Currently the PSLF program enacted under President Bush is in place to encourage people to pursue fields that serve the public good; like teachers, police, firefighters, and the military. The AccessLex Institute which works with 200 ABA-approved law schools said, “Eliminating the Public Service Loan Forgiveness (PSLF) program, which encourages graduates to enter and persist in critical, underserved sectors, would worsen existing gaps in access to vital public services and the quality of delivery of such services.”

Federal ONE Loan program will change borrowing as we know it.

Under this proposed legislation pursuing higher education will become more of a liability than a smart investment unless there is some aggressive enforcement to protect student from poor performing schools.

Even the programs that exist to help student loan debtors from school fraud are facing changes that can drag any potential fraud forgiveness into a black hole. The Act changes the Borrower Defense to Forgiveness program to allow “equal consideration of evidence and arguments presented by a representative on behalf of the student or students and a representative on behalf of the institution, if either such party makes a request.” You can bet the schools will push back hard and make it an agonizing process to beat down claims as schools will drag this out until most applicants miss a deadline or buckle.

Borrower Defense applications will also be required to consolidate all their federal loans into a Federal ONE Consolidation loan. These new Federal ONE Loans will have limits.

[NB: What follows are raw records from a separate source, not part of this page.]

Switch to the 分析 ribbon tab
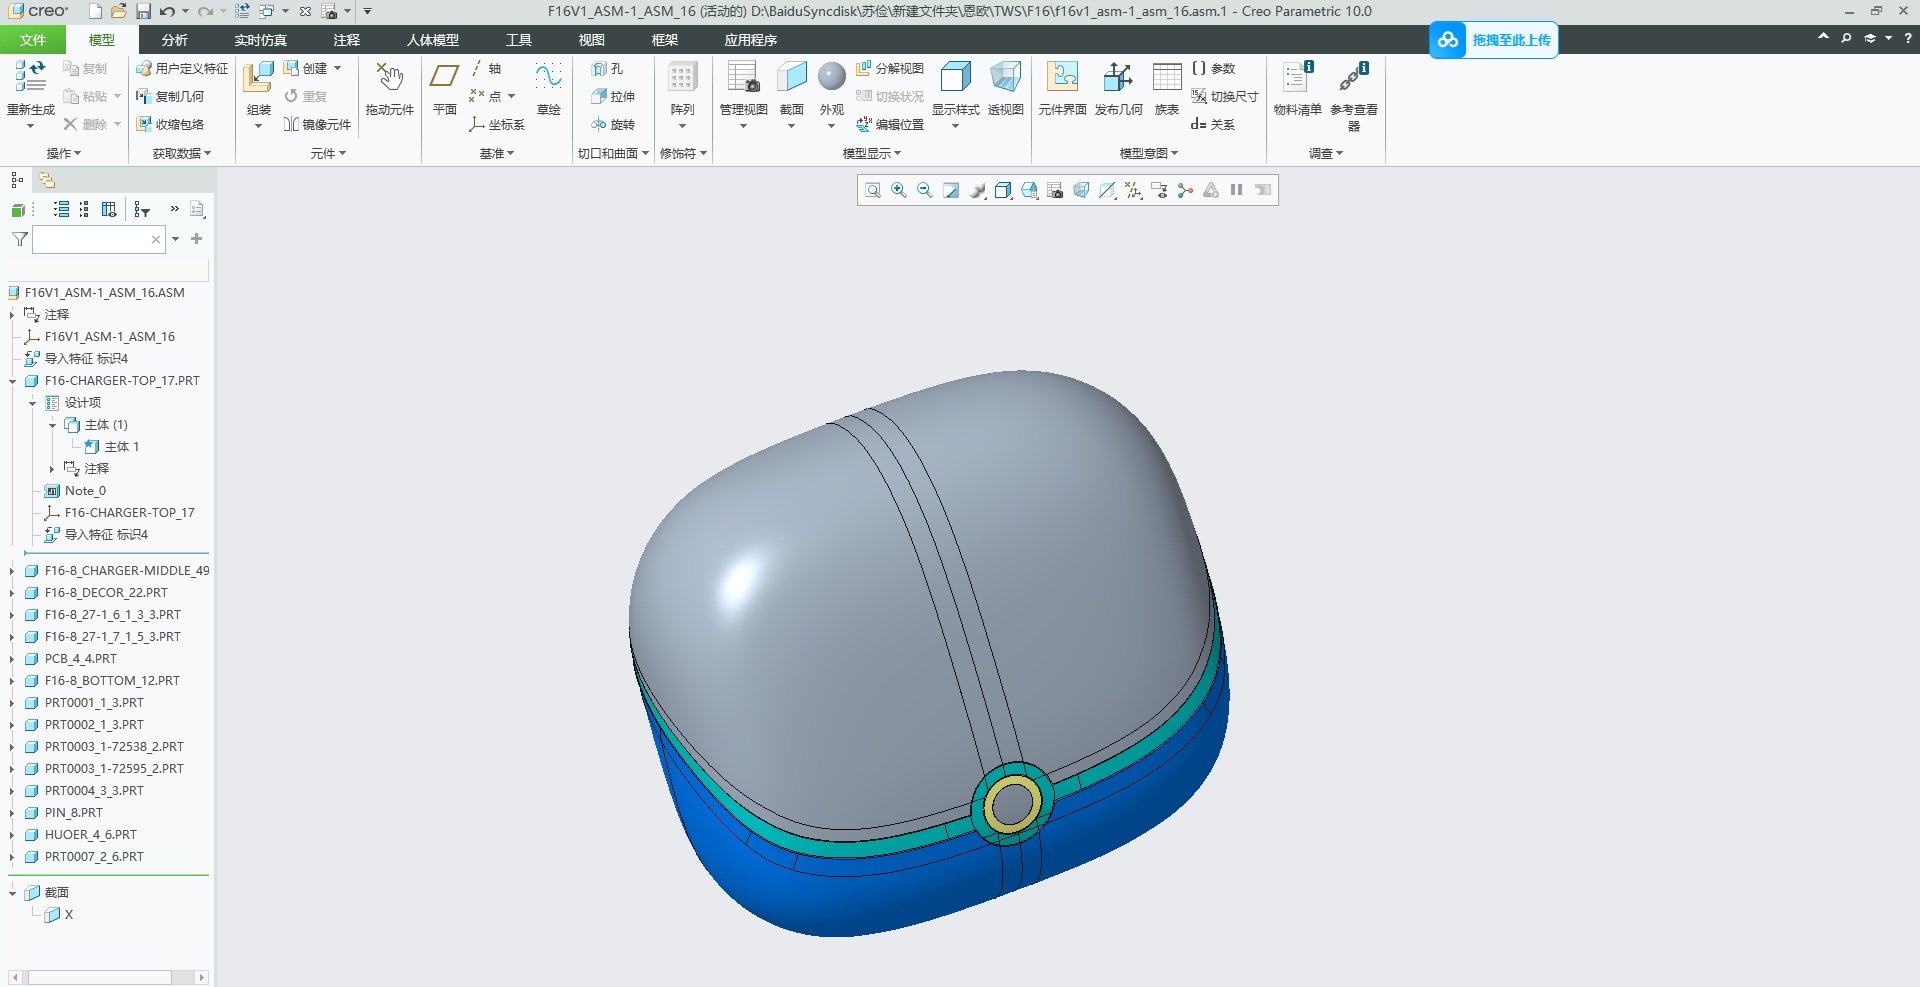 174,40
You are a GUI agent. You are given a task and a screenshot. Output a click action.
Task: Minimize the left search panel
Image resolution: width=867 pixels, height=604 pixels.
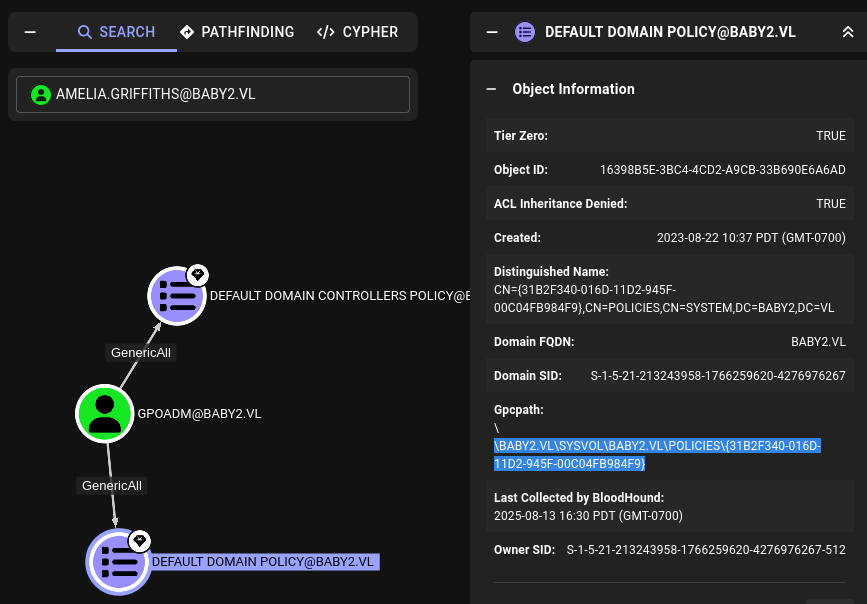coord(30,31)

For example, undergraduate students in their first year will be limited to $7,500, second year – $8,500, and then $9,500 per year to complete their program. Graduate students would be limited to no more than $150,000 and loans to parents would be limited to $56,250.

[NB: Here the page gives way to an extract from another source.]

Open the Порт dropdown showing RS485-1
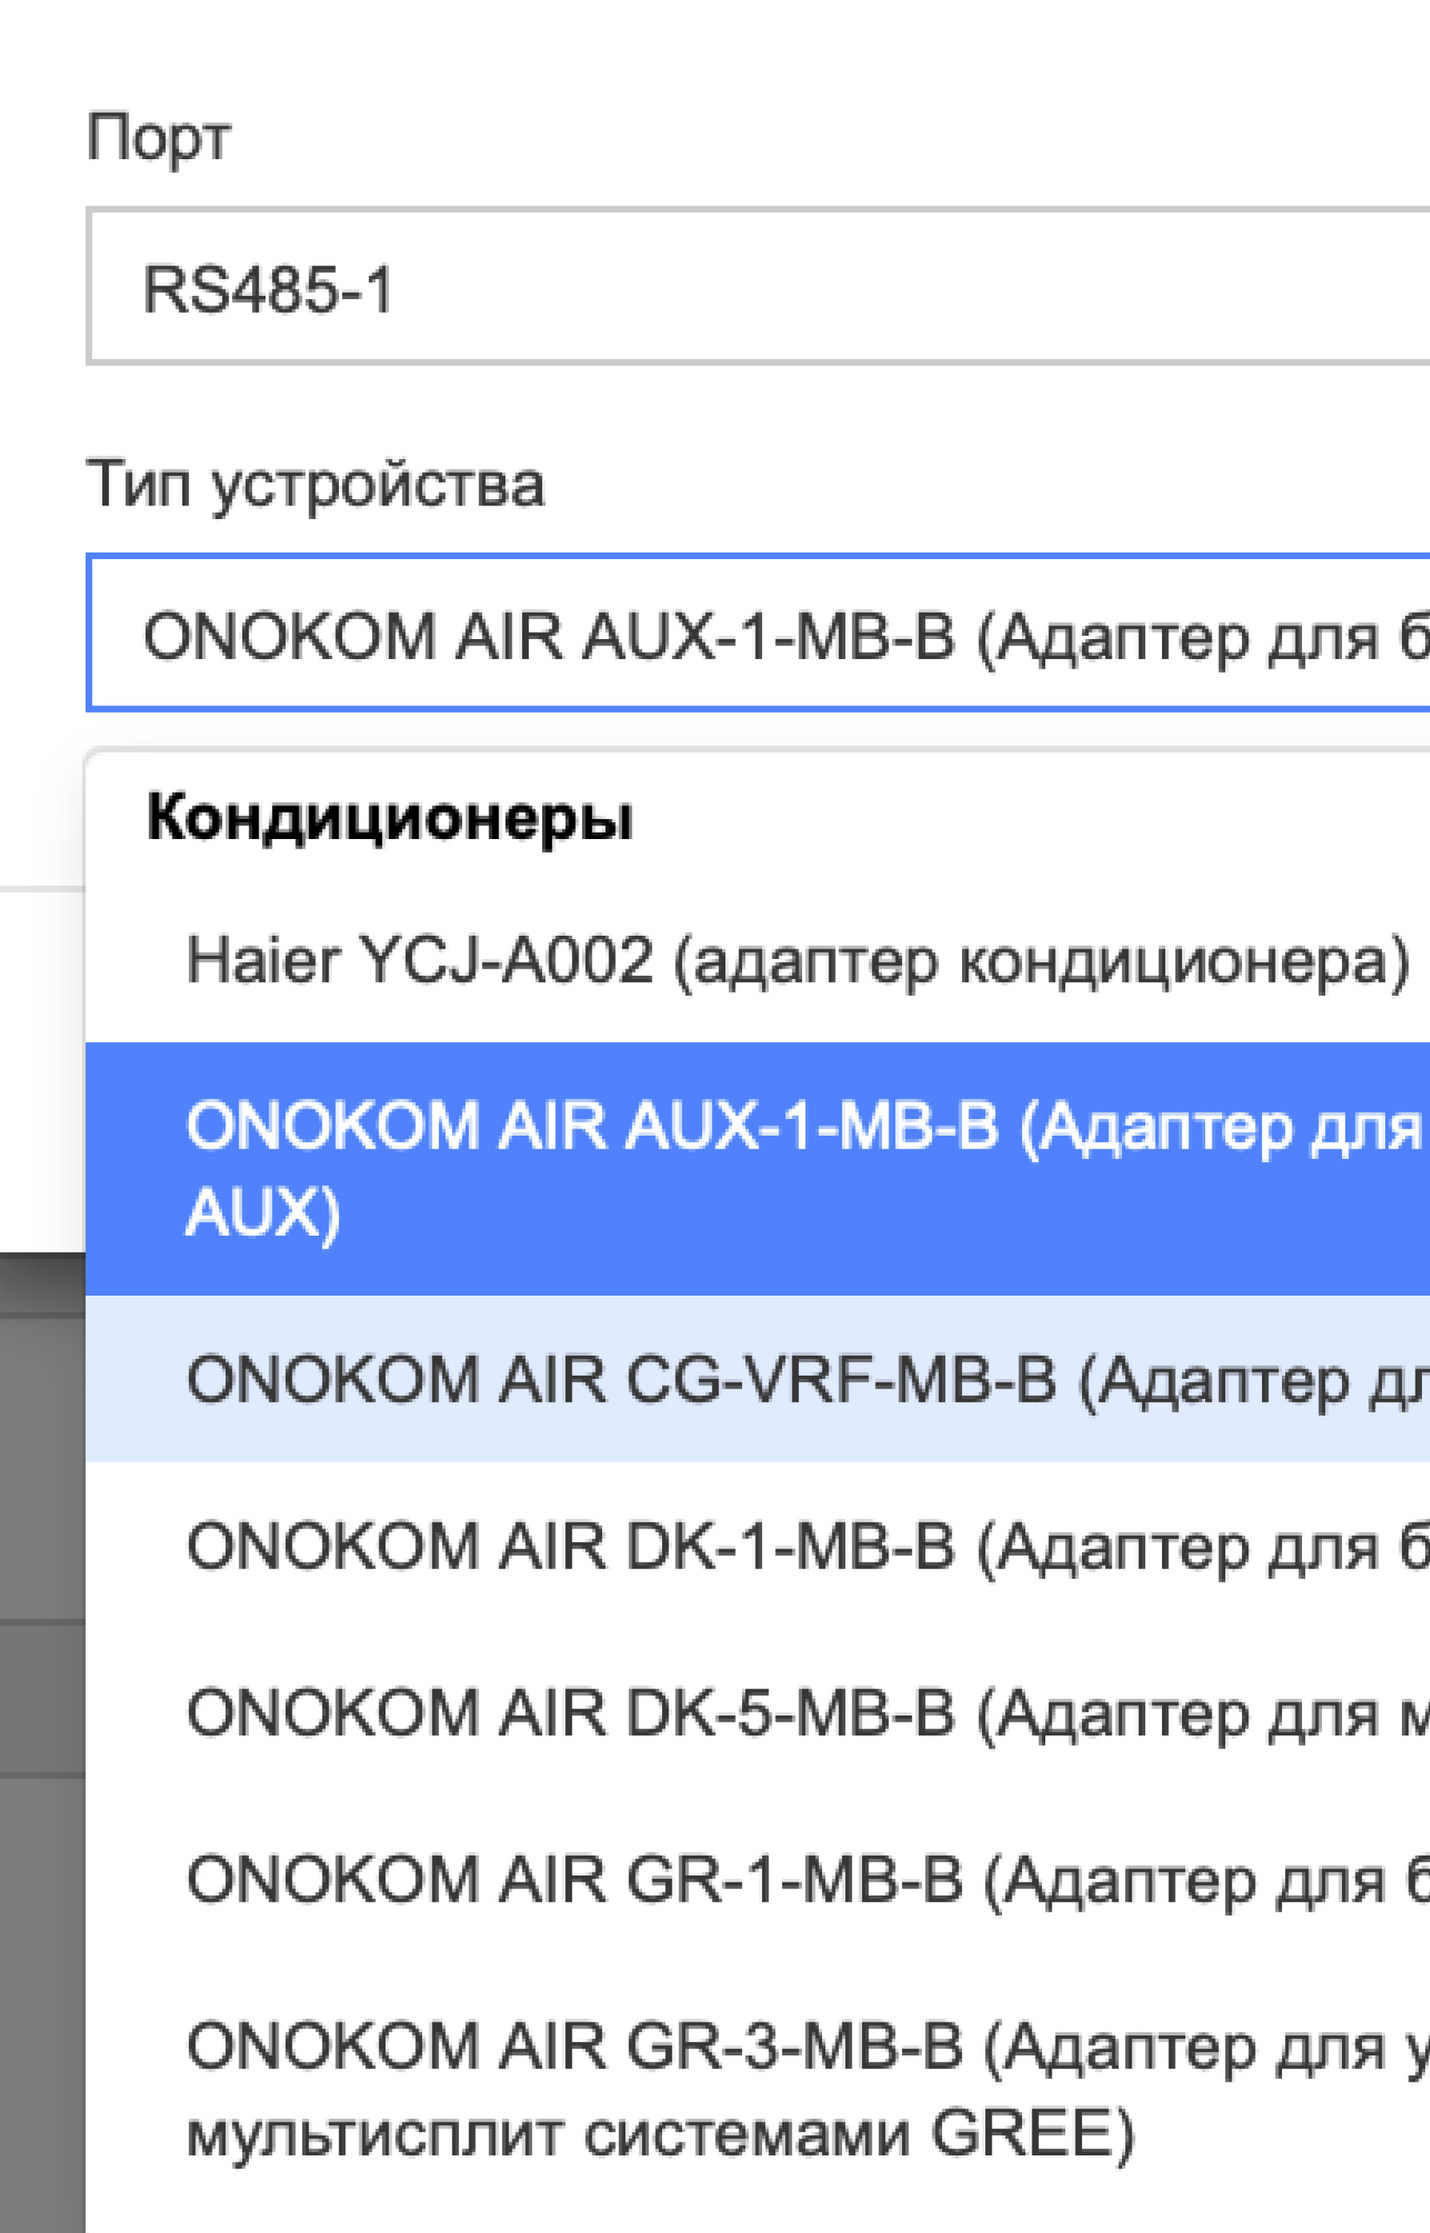 point(760,288)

But graduate students would take an even bigger hit if they were working their way through their studies by working for the school. Currently these programs that exchange work for tuition waivers and not taxable. Under other proposals, they would become taxable income further saddling graduate students with IRS debt.

The AccessLex Institute says, “Lowering the cap of the Grad PLUS loan program will force many students to borrow from private sector lenders, returning the nation to an environment where many low- and middle-income individuals will be unable to obtain a student loan under reasonable terms, or even obtain a loan at all.”

According to Danielle Douglas-Gabriel “The legislation seeks to reshape higher education by limiting the federal role in a way that Republicans say will make colleges and universities more responsive to the needs of employers, while reducing taxpayers’ stake in the financing of education.”